Projections, Pseudo-Stopping Times and the Immersion Property

TL;DR

This paper investigates the conditions under which optional projections coincide in filtered probability spaces, revealing their equivalence to the immersion property and characterizing pseudo-stopping times, with implications for stopping time decompositions.

Contribution

It establishes the equivalence between the projection coincidence property and the immersion property, and characterizes pseudo-stopping times within this framework.

Findings

Projection coincidence is equivalent to the immersion property.

Pseudo-stopping times characterize the projection property.

Any G-stopping time decomposes into two barrier hitting times.

Abstract

Given two filtrations $\mathbb F \subset \mathbb G$, we study under which conditions the $\mathbb F$-optional projection and the $\mathbb F$-dual optional projection coincide for the class of $\mathbb G$-optional processes with integrable variation.

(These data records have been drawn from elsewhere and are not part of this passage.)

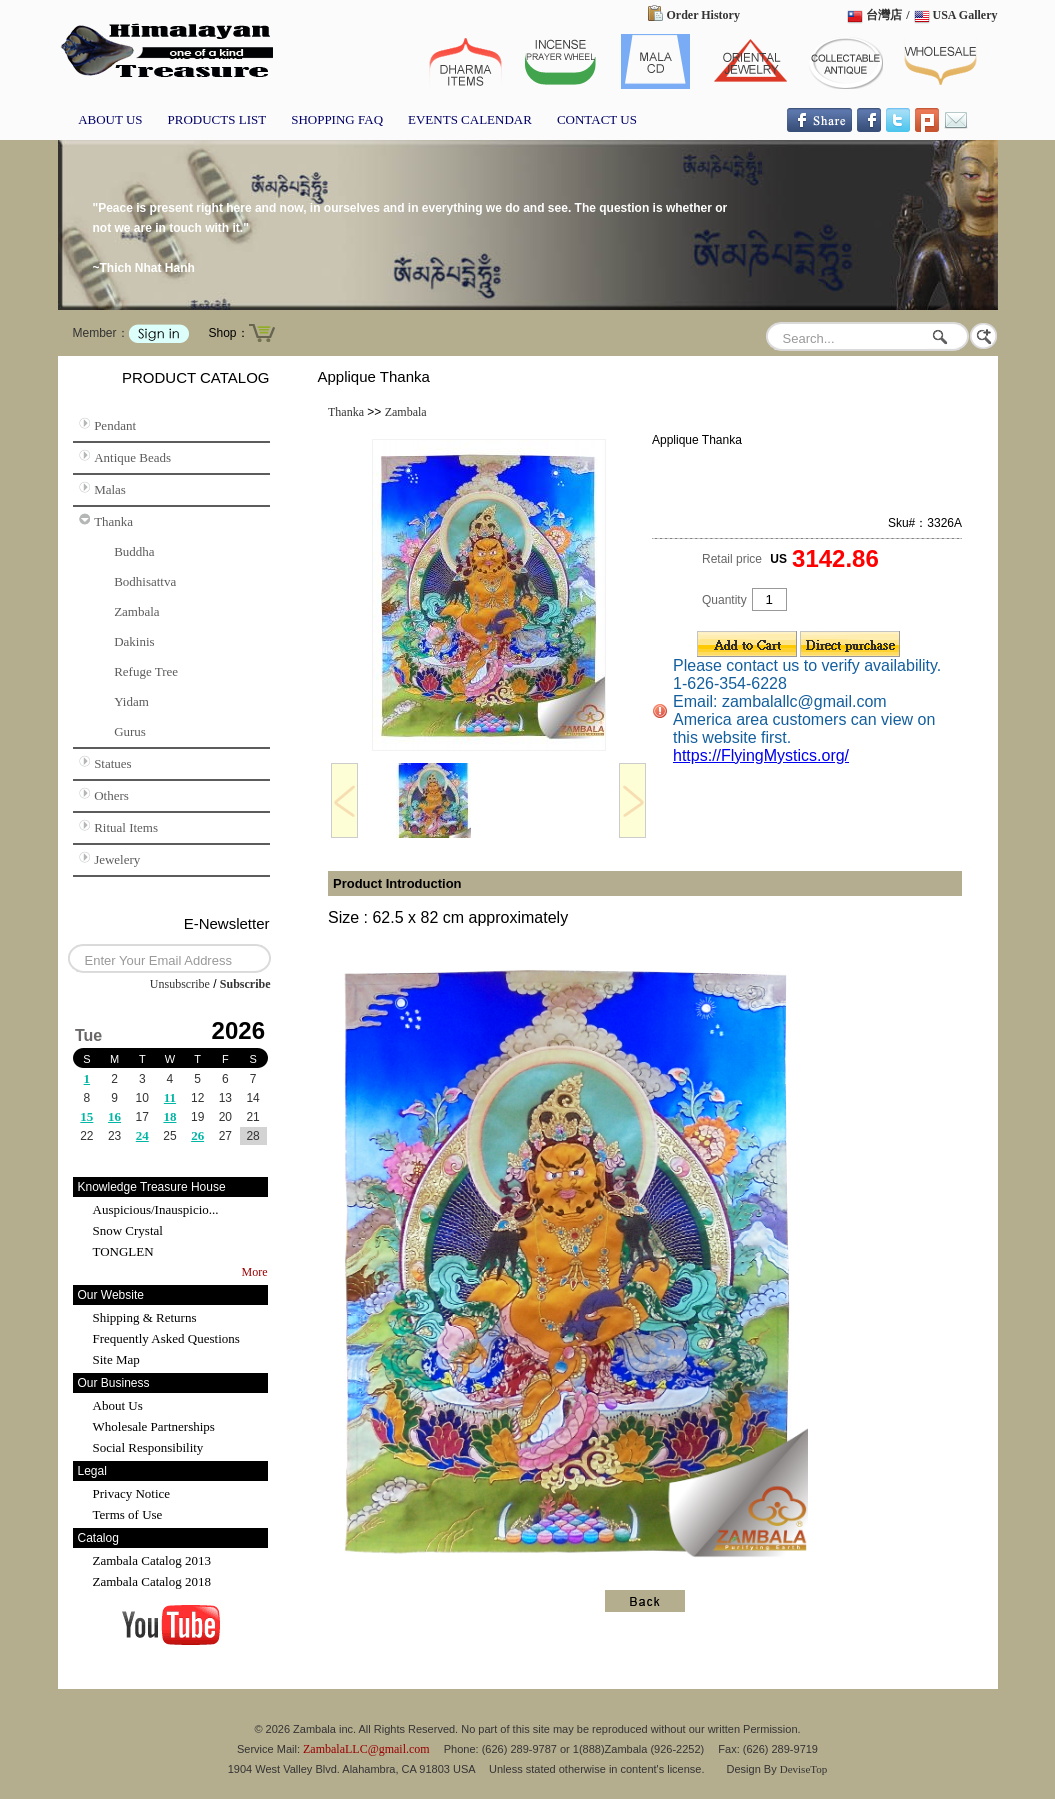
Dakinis (134, 641)
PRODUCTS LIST (217, 119)
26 (197, 1135)
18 (169, 1116)
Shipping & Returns (145, 1317)
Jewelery (117, 859)
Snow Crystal (128, 1230)
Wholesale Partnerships (154, 1426)
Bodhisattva (145, 581)
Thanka (113, 521)
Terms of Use (128, 1514)
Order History (703, 15)
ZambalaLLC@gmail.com (366, 1749)
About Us (118, 1405)
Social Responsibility (148, 1447)
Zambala (136, 611)
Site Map (116, 1359)
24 (142, 1135)
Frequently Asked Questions (166, 1338)
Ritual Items (126, 827)
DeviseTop (804, 1769)
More (255, 1272)
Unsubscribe (180, 984)
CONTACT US (597, 119)
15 (86, 1116)
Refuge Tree (146, 671)
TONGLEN (123, 1251)
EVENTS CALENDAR (470, 119)
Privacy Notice (132, 1493)
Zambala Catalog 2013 (152, 1560)
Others (111, 795)
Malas (110, 489)
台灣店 (884, 15)
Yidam (131, 701)
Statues (113, 763)
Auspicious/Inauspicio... (156, 1209)
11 (170, 1097)
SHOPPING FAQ (337, 119)
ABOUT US (110, 119)
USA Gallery (965, 15)
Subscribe (245, 984)
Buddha (134, 551)
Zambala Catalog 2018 (152, 1581)
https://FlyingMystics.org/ (761, 755)
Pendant (115, 425)
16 (114, 1116)
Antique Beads (132, 457)
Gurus (130, 731)
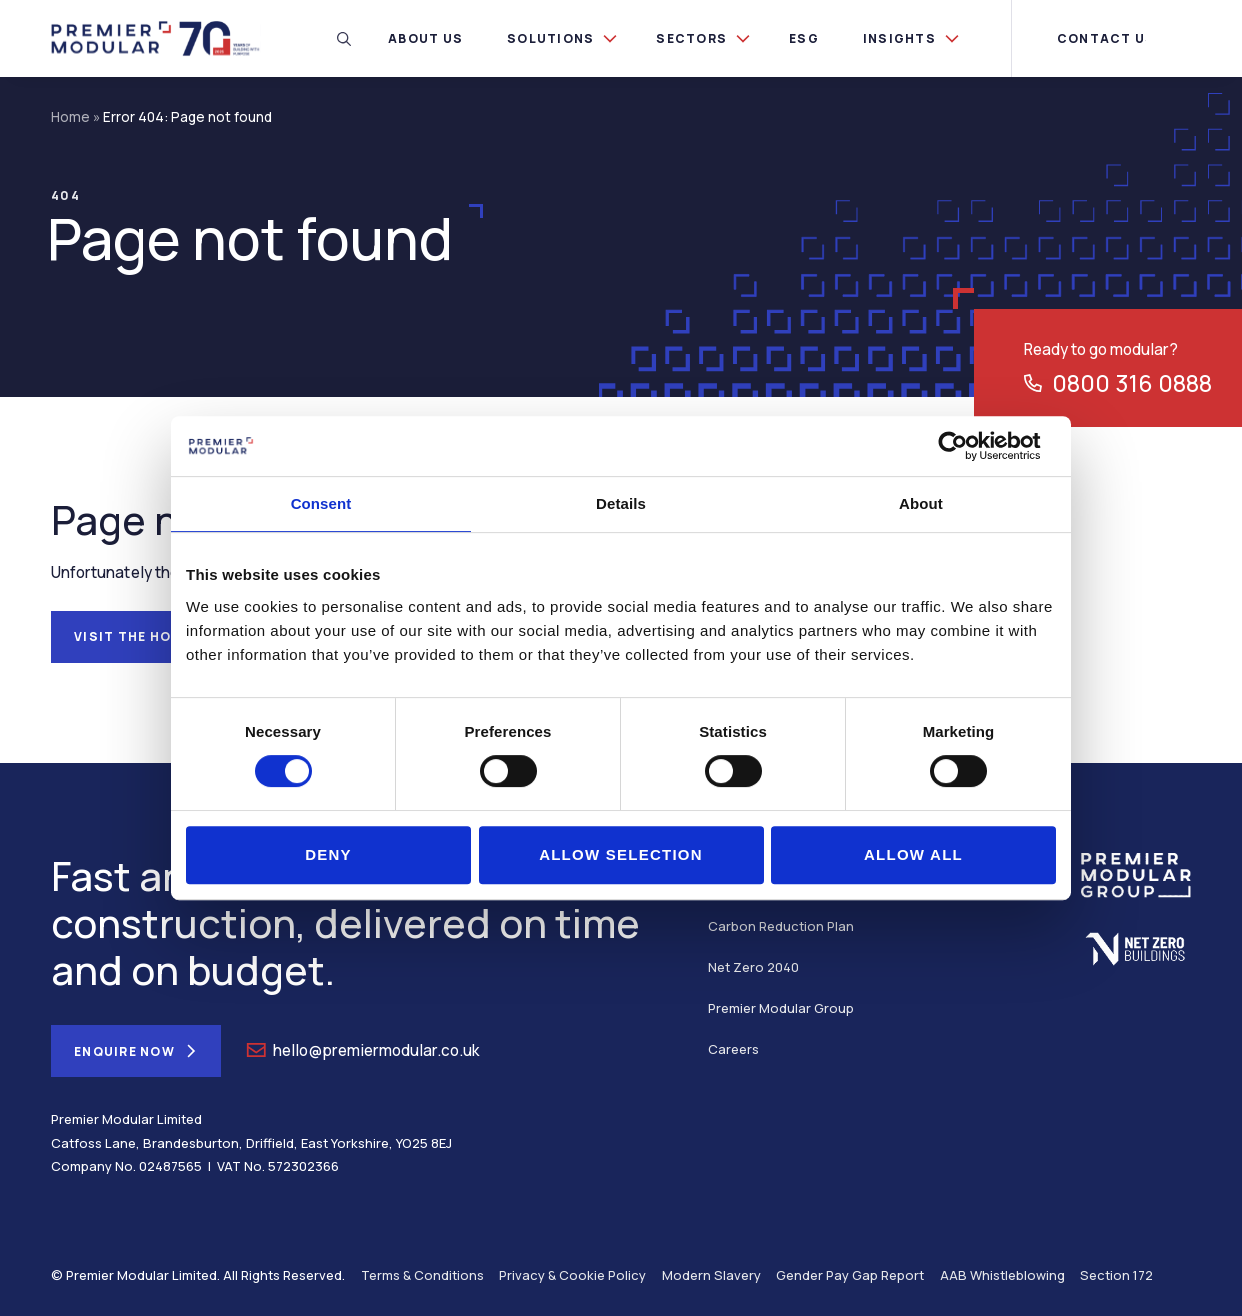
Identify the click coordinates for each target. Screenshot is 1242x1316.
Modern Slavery (711, 1275)
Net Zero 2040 (753, 967)
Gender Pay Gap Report (850, 1275)
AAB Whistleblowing (1002, 1275)
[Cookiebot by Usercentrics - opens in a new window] (968, 446)
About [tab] (921, 503)
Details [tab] (621, 503)
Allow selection (621, 854)
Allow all (913, 854)
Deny (328, 854)
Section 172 (1116, 1275)
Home (70, 117)
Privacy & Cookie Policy (572, 1275)
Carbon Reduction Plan (781, 926)
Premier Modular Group (781, 1008)
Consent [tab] (321, 503)
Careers (733, 1049)
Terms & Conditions (422, 1275)
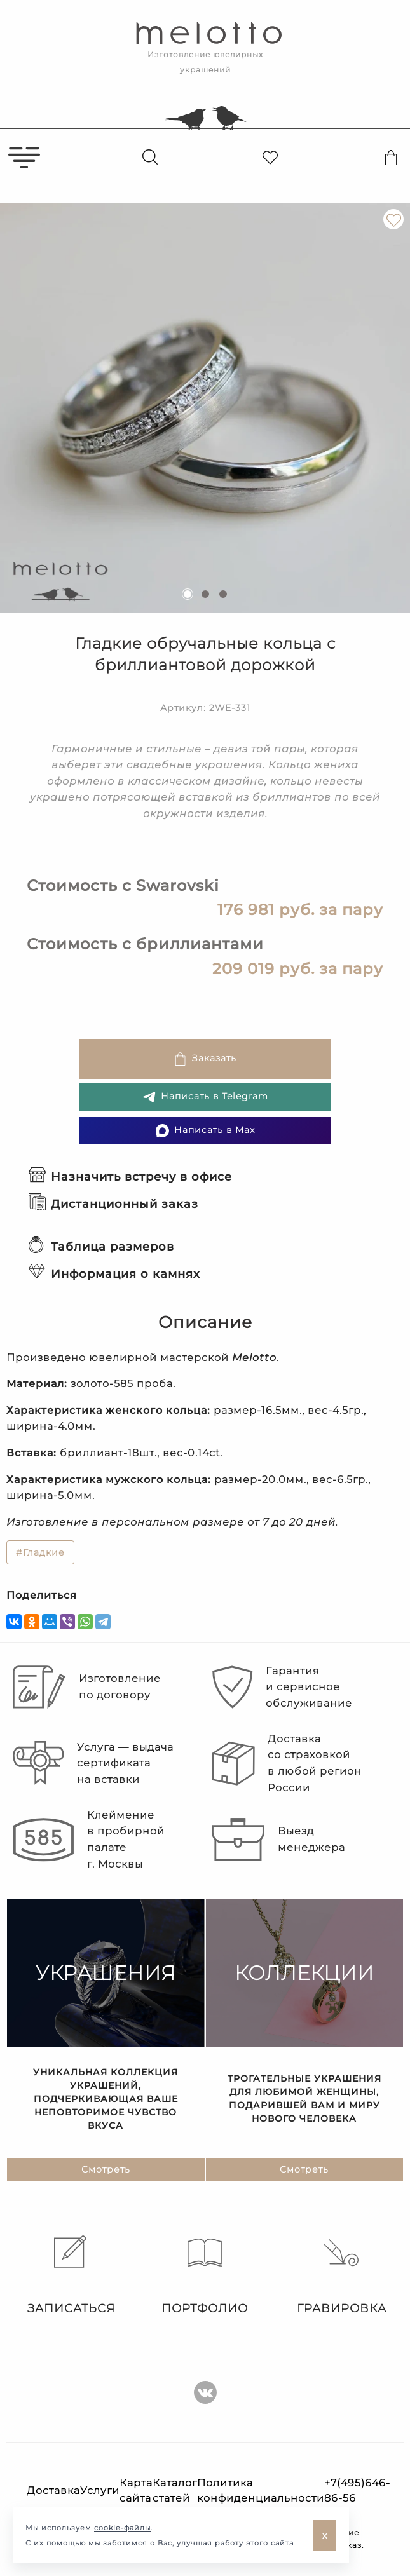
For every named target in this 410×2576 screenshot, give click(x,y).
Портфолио (204, 2275)
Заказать (205, 1059)
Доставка (53, 2490)
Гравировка (341, 2275)
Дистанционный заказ (113, 1204)
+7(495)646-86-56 (357, 2490)
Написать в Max (205, 1130)
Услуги (100, 2490)
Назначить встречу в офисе (130, 1177)
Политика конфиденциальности (260, 2490)
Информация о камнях (114, 1274)
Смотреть (105, 2170)
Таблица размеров (101, 1247)
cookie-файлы (122, 2527)
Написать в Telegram (205, 1097)
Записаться (68, 2275)
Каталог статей (175, 2490)
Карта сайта (136, 2490)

It turns out that this property is equivalent to the immersion property for $\mathbb F$ and $\mathbb G$, that is every $\mathbb F$-local martingale is a $\mathbb G$-local martingale, which, equivalently, may be characterised using the class of $\mathbb F$-pseudo-stopping times. We also show that every $\mathbb G$-stopping time can be decomposed into the minimum of two barrier hitting times.